Mesmo após dias de fortes chuvas, e com precipitação registrada na manhã do próprio evento, a população atendeu ao chamado do prefeito e lotou a praça. Esse gesto coletivo não passou despercebido pelo governador, que demonstrou satisfação com o acolhimento e com a liderança exercida por Fábio Gusmão. A reação espontânea do público, somada à presença de prefeitos da região, deputados e secretários estaduais, criou um ambiente político que dificilmente poderia ser reproduzido em um espaço fechado.
A disputa silenciosa pelo palco político
Nos bastidores, havia a expectativa de que o governador despacharia da Câmara de Vereadores. A escolha, porém, não era neutra. A Câmara, hoje, é território institucional do presidente da Casa, Dudu dos Tutas, figura que passou a representar um polo político distinto do prefeito. Realizar o evento ali significaria, inevitavelmente, conceder a Dudu uma visibilidade que poderia alterar a leitura pública sobre quem detém protagonismo político no município.

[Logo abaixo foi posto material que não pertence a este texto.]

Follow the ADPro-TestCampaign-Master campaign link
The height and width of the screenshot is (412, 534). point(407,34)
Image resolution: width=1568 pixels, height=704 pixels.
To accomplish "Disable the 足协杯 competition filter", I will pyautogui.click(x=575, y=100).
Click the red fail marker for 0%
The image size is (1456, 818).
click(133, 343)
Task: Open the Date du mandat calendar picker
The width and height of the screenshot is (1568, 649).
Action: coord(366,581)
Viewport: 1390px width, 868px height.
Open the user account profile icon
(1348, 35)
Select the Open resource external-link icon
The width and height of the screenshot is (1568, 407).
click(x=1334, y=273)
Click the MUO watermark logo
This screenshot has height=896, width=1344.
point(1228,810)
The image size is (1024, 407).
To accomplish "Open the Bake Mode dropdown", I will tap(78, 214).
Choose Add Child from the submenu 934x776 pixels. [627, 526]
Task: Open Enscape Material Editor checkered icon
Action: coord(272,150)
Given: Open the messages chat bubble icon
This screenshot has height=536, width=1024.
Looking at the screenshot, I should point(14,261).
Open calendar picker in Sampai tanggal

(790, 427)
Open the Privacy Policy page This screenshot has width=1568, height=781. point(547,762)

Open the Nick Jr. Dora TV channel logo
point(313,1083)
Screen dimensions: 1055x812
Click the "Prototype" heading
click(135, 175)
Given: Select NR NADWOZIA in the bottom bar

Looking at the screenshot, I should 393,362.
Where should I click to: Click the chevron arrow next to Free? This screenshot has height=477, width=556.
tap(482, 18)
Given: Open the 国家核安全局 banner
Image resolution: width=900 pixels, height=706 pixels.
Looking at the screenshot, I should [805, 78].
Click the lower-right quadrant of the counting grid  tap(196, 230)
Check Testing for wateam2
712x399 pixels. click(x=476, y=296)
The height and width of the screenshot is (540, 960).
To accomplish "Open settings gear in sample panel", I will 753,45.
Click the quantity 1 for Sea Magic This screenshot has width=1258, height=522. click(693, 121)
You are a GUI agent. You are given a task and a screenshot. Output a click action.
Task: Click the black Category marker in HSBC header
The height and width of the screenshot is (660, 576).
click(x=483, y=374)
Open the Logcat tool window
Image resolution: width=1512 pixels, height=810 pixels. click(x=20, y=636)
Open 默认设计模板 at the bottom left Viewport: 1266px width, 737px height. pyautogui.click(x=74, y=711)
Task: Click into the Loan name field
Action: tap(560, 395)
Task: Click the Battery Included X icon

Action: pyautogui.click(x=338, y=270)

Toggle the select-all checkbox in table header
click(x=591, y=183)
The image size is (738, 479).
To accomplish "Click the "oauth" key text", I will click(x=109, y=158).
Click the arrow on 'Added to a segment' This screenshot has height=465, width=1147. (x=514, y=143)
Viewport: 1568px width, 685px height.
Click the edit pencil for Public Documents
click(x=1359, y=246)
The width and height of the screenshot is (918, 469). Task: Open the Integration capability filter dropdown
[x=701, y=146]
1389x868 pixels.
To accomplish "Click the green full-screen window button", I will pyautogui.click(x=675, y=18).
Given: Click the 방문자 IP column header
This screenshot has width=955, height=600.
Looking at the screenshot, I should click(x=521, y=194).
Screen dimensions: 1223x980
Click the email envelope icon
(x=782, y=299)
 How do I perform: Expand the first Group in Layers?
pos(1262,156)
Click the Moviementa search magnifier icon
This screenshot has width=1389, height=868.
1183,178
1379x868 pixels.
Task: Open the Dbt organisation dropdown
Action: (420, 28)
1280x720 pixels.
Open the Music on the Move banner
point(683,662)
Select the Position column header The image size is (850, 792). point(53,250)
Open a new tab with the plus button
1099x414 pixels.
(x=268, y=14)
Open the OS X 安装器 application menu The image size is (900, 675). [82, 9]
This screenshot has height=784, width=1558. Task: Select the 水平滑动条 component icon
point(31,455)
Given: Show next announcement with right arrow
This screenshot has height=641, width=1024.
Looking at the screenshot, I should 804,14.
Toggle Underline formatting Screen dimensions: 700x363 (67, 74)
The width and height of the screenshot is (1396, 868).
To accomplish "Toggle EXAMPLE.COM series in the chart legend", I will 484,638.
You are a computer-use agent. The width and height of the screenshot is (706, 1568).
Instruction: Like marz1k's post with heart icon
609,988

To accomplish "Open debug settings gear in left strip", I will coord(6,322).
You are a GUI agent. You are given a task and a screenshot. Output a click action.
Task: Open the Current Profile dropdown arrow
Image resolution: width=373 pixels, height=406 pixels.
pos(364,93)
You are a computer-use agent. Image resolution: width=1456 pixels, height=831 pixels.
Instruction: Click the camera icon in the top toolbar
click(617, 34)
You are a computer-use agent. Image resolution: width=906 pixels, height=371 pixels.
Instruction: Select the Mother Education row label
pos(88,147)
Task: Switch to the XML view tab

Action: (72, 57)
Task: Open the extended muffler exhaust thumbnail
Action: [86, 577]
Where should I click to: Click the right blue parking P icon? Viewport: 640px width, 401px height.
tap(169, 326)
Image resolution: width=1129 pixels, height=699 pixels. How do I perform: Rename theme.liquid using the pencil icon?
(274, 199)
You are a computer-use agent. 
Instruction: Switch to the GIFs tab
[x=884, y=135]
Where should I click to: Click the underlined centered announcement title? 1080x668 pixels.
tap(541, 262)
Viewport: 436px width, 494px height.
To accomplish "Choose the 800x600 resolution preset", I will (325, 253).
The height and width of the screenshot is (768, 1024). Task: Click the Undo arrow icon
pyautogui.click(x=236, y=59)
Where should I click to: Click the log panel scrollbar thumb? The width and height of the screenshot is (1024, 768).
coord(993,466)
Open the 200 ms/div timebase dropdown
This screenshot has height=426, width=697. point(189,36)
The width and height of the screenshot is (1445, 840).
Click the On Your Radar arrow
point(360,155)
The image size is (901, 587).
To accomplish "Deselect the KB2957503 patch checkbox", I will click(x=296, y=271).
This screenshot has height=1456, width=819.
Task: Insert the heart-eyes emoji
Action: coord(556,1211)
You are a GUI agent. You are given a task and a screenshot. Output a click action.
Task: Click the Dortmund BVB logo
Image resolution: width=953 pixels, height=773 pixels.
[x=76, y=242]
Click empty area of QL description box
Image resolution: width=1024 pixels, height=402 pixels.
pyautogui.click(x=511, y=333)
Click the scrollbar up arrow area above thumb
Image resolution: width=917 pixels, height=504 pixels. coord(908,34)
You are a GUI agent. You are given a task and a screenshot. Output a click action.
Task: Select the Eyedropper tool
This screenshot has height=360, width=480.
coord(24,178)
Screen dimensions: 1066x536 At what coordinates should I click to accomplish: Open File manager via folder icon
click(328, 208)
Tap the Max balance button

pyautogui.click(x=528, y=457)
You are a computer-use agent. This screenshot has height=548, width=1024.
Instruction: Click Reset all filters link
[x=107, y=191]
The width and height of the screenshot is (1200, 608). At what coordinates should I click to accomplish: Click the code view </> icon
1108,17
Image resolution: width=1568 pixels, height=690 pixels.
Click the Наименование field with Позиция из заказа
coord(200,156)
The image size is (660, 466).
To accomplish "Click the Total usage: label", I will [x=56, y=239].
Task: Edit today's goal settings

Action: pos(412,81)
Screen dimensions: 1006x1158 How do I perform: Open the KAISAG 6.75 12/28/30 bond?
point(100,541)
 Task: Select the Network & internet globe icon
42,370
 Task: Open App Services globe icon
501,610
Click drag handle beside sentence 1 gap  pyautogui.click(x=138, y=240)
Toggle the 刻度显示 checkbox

Ao optar por falar diretamente à multidão na praça, Jerônimo Rodrigues não apenas valorizou o gesto popular de acolhimento, mas também evitou reforçar um ambiente que poderia favorecer um adversário político do prefeito. A decisão, tomada no calor do momento ao ver a praça lotada, acabou por neutralizar a estratégia de setores da própria gestão local que defendiam o evento na Câmara, setores que, ao que tudo indica, demonstram pouco entendimento da realidade política e da conjuntura atual.
A ausência de Dudu dos Tutas na praça reforça essa leitura. Em um ambiente aberto, popular e imprevisível, o risco de vaias ou rejeição era real, e chegou a se manifestar quando o governador mencionou seu nome. A praça, portanto, não era terreno confortável para quem não desfruta da mesma sintonia do prefeito com a população.
O discurso como espelho da relação política
As falas de Jerônimo Rodrigues e Fábio Gusmão também ajudam a compreender o clima político do evento.
O governador adotou um tom de confiança e proximidade, afirmando que o povo de Itarantim “pode confiar” na parceria entre Estado e município, ou seja, entre Jerônimo e Fábio. Destacou ainda a necessidade de discernimento e equilíbrio na gestão local, e encerrou com uma promessa simbólica: retornar à cidade para “dormir e ficar mais tempo”, gesto que reforça o reconhecimento do acolhimento recebido.
Já o prefeito, em um discurso marcado pela emoção, agradeceu o apoio do governador e destacou a atenção do Estado em momentos de risco climático ao seu povo. A fala, ainda que simples, reforça a narrativa de parceria e cuidado mútuo, elementos essenciais para consolidar sua imagem de liderança próxima do povo.
O que o episódio revela
A visita do governador e a escolha do local do discurso expõem três elementos centrais da política de Itarantim:
1. A força de mobilização do prefeito
A capacidade de reunir uma multidão mesmo sob chuva demonstra que Fábio Gusmão mantém forte conexão com a população, algo que pesa muito no tabuleiro político em vista de 2026 e 2028.
2. A sensibilidade do governador ao clima político
Ao decidir falar na praça, Jerônimo Rodrigues reconheceu que a legitimidade política estava nas ruas, na praça pública, não nas paredes da Câmara.
3. A fragilidade da oposição no ambiente popular
A ausência de Dudu dos Tutas e a reação do público ao seu nome evidenciam que sua presença em um evento de grande visibilidade poderia gerar desgaste. Talvez por isso ele tenha preferido não comparecer. Vale lembrar que vereadores de oposição estiveram presentes, foram aplaudidos e valorizados.
Conclusão
A inauguração da delegacia e da praça poderia ter sido apenas mais um ato administrativo. No entanto, revelou-se em um episódio político da correlação de forças em Itarantim. A praça cheia, o discurso politicamente inteligente e habilidoso do governador e a ausência estratégica de determinado “adversário” político mostram que, na política local, o simbolismo do espaço público ainda é determinante.
Mais do que obras, o que se inaugurou naquele sábado (28) foi uma demonstração clara de quem, hoje, detém o capital político mais sólido diante do povo de Itarantim.